In this high-stakes scenario, investigators must rely on recording equipment that is durable, reliable, and most importantly, capable of producing court admissible, judicial grade evidence.


What happens when law enforcement officials use poor quality audio devices?

Let’s take a look at two risks investigators face when using poor quality audio devices:

Risk #1: Recorded evidence doesn’t stand up in court.

When the audio confession isn’t quite as intelligible as it should be (read: clear as day), there’s a chance the evidence doesn’t stand up in court.

Remember: The prosecution must prove to the judge and jury that a crime was committed beyond a reasonable doubt. If the prosecution is relying on a verbal confession, statements must be clearly articulated through audio evidence.

Risk #2: Recorded audio evidence doesn’t clearly validate the investigative report.

In an ideal world, audio and video evidence eliminates he-said, she-said arguments. Without concrete recordings, investigative reports can be quickly dissected and torn apart by the defense as hearsay style incident reporting.


How can investigators strengthen a case with high quality audio devices?


With the major risks in mind, let’s examine a few of the ways law enforcement can strengthen an investigation when dedicated, high-quality audio devices are installed in police interview rooms.


Capture clear audio recordings

Just as devices with poor audio capture can be detrimental to police interview rooms, using high quality audio capture devices will produce clear and articulate recordings that strengthen a case.

Microphones designed with speech intelligibility are calibrated to be sensitive to the frequency of the human voice. Furthermore, products like the Louroe Electronics Verifact A USB microphone feature a wide dynamic range of >80dB. In layman’s terms, this means the device will catch everything from low subtle whispers to a thunderous rock concert. Devices like this are ideal for police interview rooms.

This is especially important when criminal confessions typically happen when the suspect is slouched over, mumbling, and quietly admitting to the crime.


Reduce he-said, she-said incidents

A well-known criminal defense tactic is to discredit the investigative report. By discrediting the investigating officer’s testimony or report, the prosecution’s case is left to rely on concrete evidence or other sources of evidence.

This is why high-quality audio products are necessary. An intelligible confession is irrefutable evidence that eliminates he-said, she-said defense tactics.

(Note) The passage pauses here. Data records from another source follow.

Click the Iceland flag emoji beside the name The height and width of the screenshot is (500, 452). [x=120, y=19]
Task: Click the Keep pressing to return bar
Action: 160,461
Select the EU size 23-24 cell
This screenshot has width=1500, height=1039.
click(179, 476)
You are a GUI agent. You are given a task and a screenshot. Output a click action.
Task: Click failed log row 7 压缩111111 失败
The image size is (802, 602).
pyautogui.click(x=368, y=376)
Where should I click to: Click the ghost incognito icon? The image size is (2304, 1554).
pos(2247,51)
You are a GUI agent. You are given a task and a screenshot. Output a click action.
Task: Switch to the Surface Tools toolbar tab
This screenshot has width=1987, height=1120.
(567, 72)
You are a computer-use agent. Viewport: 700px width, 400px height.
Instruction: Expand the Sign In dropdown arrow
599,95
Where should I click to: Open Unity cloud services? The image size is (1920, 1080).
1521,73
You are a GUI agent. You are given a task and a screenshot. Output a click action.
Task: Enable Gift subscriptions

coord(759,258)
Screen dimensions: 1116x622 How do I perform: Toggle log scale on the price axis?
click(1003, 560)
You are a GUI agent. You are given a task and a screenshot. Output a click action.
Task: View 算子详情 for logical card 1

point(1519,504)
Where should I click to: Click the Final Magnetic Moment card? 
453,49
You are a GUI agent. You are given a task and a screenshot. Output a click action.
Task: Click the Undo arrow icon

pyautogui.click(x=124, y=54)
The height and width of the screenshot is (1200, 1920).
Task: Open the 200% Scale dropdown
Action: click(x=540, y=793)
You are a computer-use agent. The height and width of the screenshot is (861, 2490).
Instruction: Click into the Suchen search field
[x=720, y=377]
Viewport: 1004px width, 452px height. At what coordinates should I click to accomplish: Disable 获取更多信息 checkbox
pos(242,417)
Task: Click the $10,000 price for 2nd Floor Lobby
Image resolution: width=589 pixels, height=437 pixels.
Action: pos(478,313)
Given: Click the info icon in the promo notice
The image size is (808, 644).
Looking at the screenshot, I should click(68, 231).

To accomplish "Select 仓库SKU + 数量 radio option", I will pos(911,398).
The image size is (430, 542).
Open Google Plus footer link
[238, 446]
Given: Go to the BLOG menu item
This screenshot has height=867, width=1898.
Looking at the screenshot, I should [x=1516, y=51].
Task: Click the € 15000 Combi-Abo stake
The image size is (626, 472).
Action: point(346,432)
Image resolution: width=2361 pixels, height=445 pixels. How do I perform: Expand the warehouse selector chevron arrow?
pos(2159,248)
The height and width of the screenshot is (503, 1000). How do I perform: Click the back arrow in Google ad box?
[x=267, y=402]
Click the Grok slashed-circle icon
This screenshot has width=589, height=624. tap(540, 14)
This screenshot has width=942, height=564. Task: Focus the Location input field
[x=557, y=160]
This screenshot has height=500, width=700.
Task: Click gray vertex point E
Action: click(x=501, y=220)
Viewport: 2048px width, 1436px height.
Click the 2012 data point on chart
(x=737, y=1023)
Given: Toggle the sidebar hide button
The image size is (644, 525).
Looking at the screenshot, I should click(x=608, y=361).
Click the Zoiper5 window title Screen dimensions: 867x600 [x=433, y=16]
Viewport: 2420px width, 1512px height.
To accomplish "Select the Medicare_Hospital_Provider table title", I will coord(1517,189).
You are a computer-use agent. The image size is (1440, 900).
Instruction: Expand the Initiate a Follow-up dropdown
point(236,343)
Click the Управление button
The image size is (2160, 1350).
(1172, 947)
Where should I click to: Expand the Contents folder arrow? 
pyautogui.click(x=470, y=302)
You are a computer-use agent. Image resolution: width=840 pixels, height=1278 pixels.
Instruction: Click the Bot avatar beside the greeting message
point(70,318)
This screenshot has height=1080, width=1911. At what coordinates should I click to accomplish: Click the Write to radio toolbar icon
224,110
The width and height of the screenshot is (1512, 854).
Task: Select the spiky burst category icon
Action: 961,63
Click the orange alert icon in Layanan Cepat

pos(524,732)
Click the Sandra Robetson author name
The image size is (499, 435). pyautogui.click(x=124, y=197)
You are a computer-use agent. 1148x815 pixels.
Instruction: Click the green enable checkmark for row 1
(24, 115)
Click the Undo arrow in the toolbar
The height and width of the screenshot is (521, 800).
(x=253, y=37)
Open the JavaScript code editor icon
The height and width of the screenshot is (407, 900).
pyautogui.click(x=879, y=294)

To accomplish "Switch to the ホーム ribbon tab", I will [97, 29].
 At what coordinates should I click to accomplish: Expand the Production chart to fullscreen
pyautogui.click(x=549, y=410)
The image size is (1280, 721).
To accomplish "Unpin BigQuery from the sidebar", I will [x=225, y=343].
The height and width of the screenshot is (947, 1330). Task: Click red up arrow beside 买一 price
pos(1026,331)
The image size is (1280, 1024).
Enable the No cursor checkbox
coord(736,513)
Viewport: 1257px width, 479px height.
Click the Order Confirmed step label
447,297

Consider this: Suspects often know cameras are recording the interview. However, with a non-descript microphone such as the Louroe Verifact D, police can record audio inconspicuously. Housed in vandal-resistant casing, the Verifact D fits in a standard single gang electrical box and conceals a microphone behind an electrical outlet cover. This is ideal when police are waiting for a suspect to let their guard down during the interview process.

Another tactic police departments use is to place microphones close to the conversation, at eye level, or near the center of the room. The audio captured is inherently better due to simple proximity.


Produce a slam-dunk case

Best of all, no judge or jury will argue when they hear a clearly articulated confession in court. If the investigating officers are doing their due diligence during interviews and a confession is obtained, prosecution views this as a slam-dunk case.


While the benefits of using audio are clear, we hope this article will illuminate the many reasons police departments across the country are turning to high quality audio equipment for police interview rooms. If law enforcement officials want a smoking-gun type of confession, high-quality audio products coupled with video recording is the best solution.